Ragnarok is a ransomware gang that came into spotlights when they penetrated unpatched Citrix ADC servers and caused mayhem among the victim organizations. It also launched an attack against Sophos Firewall devices.
The term "ransomware" here stands for a malware or malicious software that employs encryption by infecting a host computer thereby paralyzing users' access to it until a ransom is paid to unlock the hacked system.
The basic working mechanism of Ragnarok is to penetrate a vulnerable target and for this, it uses a variety of exploits. Once the system is breached and the ransomware controls its internal network, the resulting effect of encrypting servers and workstations of the hacked system starts to happen.
Eventually, the ransomware steals the files and threatens the victims to leak confidential data until they pay a ransom.
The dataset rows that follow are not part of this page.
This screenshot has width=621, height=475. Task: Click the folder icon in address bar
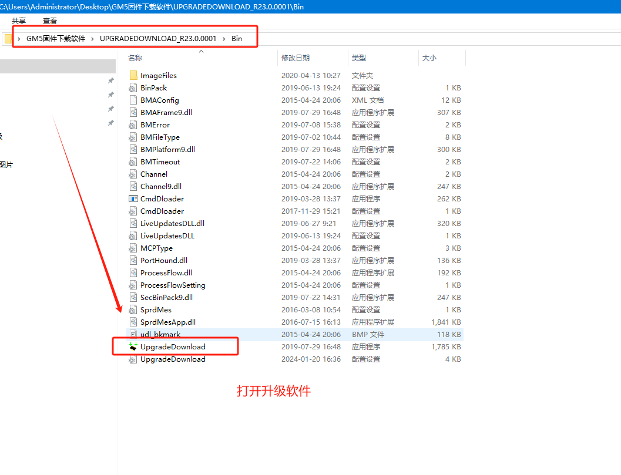pyautogui.click(x=8, y=39)
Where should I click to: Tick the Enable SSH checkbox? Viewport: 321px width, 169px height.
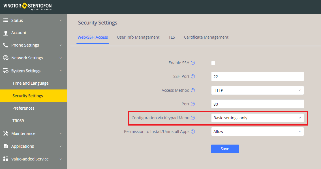(x=213, y=63)
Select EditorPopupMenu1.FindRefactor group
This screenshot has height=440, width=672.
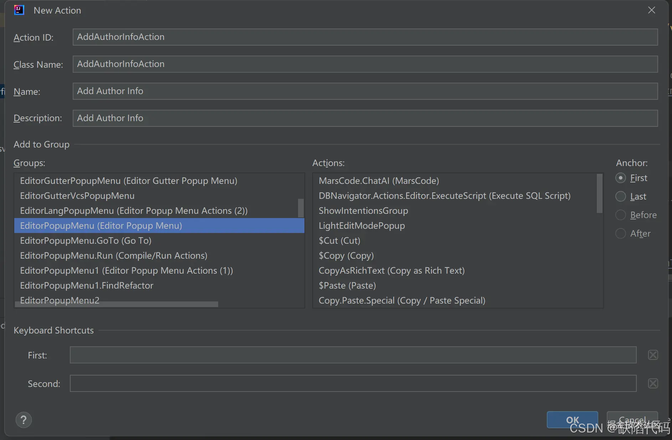pos(87,285)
The victim organizations have either to refuse the ransom and see their sensitive data leaked on the web portal or pay the money as a saving grace.
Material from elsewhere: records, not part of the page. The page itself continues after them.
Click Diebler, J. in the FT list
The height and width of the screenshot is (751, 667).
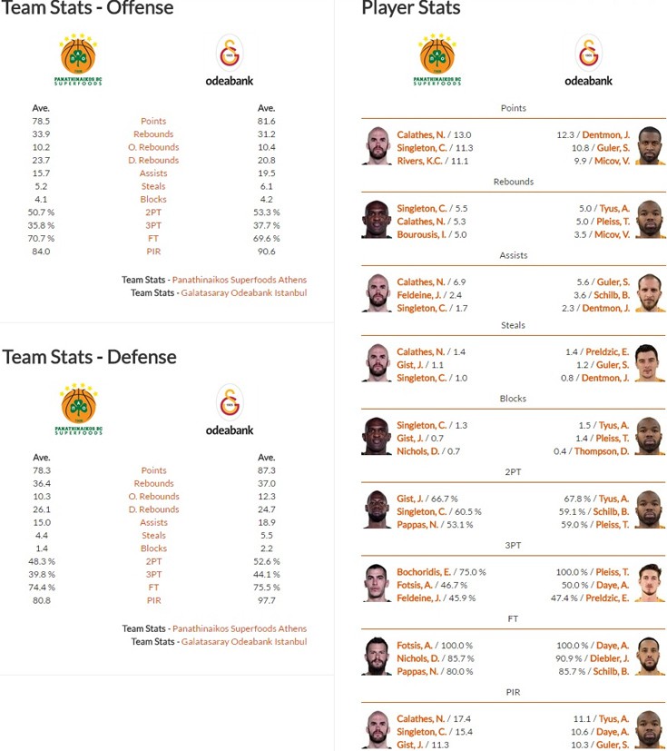(x=609, y=658)
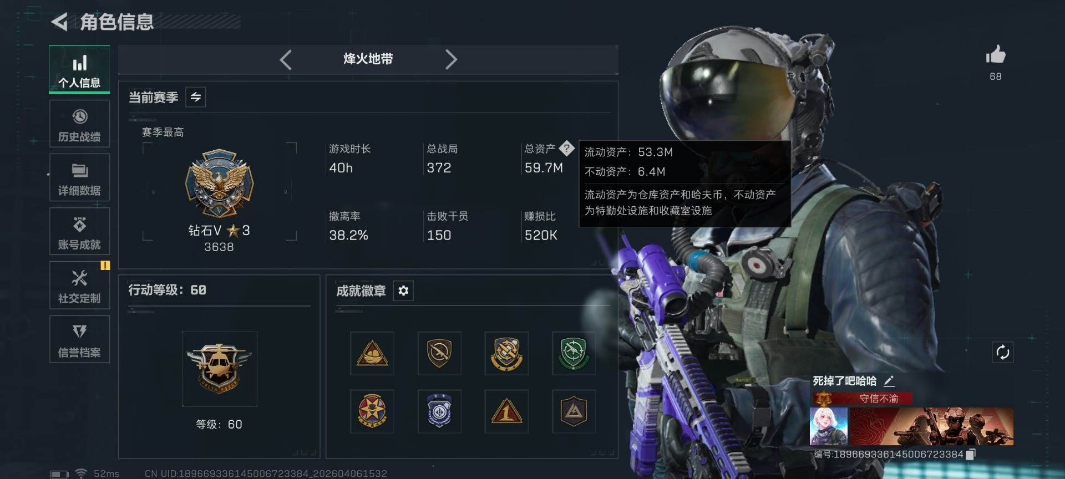This screenshot has width=1065, height=479.
Task: Go back with the 角色信息 arrow
Action: click(59, 22)
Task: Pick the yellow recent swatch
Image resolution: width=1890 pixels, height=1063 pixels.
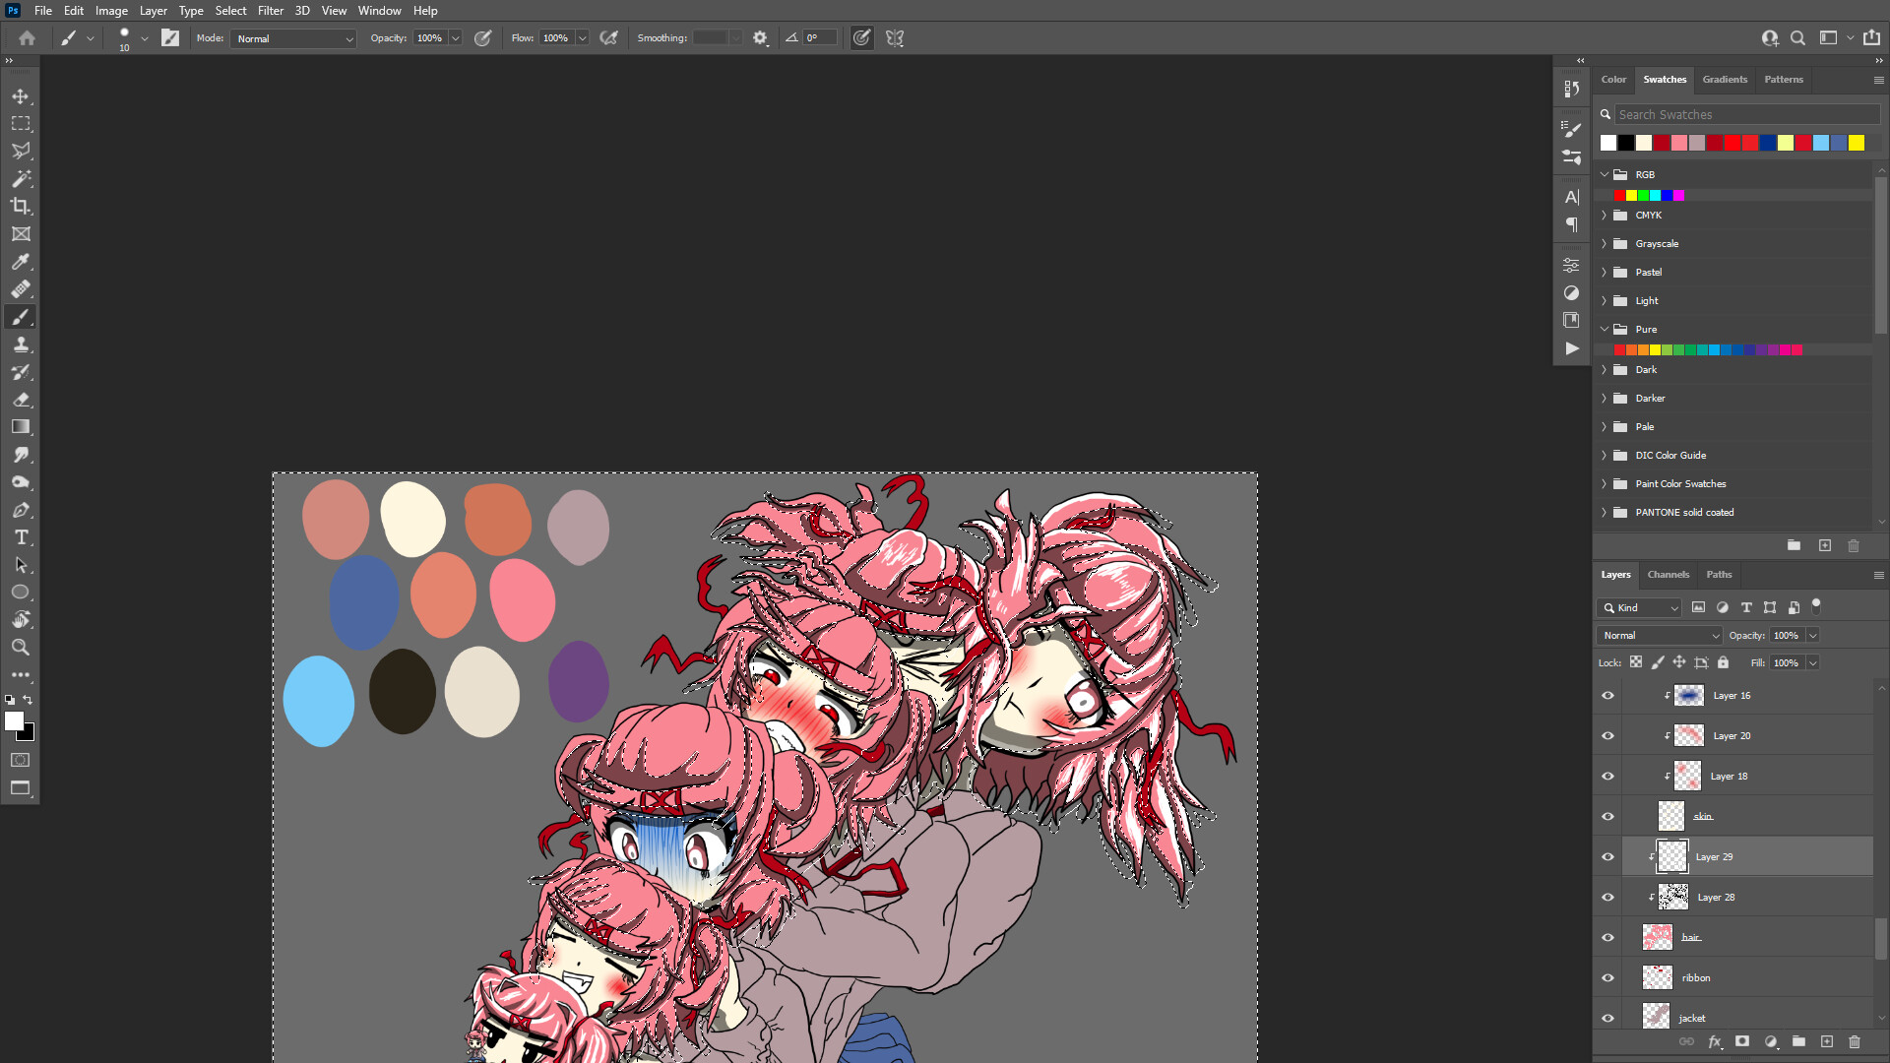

The infamous Ragnarok ransomware cybercriminals appear to have shut down its operations and embraced retirement followed by the release of a universal decryption key for its past victims whose firms were located in Hong Kong, Spain, France, Estonia, Sri Lanka, Turkey, Thailand, the US, Malaysia, and Italy.
In fact, the victims of Ragnarok gang were spread across numerous industries ranging from legal services to manufacturing companies.
Most of the leading sources have claimed that the Ragnarok group abruptly terminated its operations and released the tools for the victim organizations to unlock the encrypted files.
First of all, Ragnarok ransomware spreads through phishing emails containing malicious attachments. It may also come through drive-by downloading when a user unintentionally visits a malware-infected website, download the malware and install into the system. When Ragnarok ransomware attacks a system and makes it infected, the victim gets an intimidating message on the screen asking for ransom to decrypt the file or else they will lead the sensitive data on the web portal.
A possible reason indicates to the recent backlash from the US government which branded ransomware a national security threat. That may have caused the ransomware groups to shut down their operations by adopting self-destruction tactics to avoid getting apprehended. Therefore, either they may have succumbed to the government's threat or they might be rebranding and may reemerge under a new name.
The Ragnarok ransomware and its potential threat to the global companies may seem to have come to an abrupt end for now, however, considering the mounting number of cybersecurity threats from all around the world, anything can't be said for sure as to whether threats like Ragnarok ransomware won't remerge.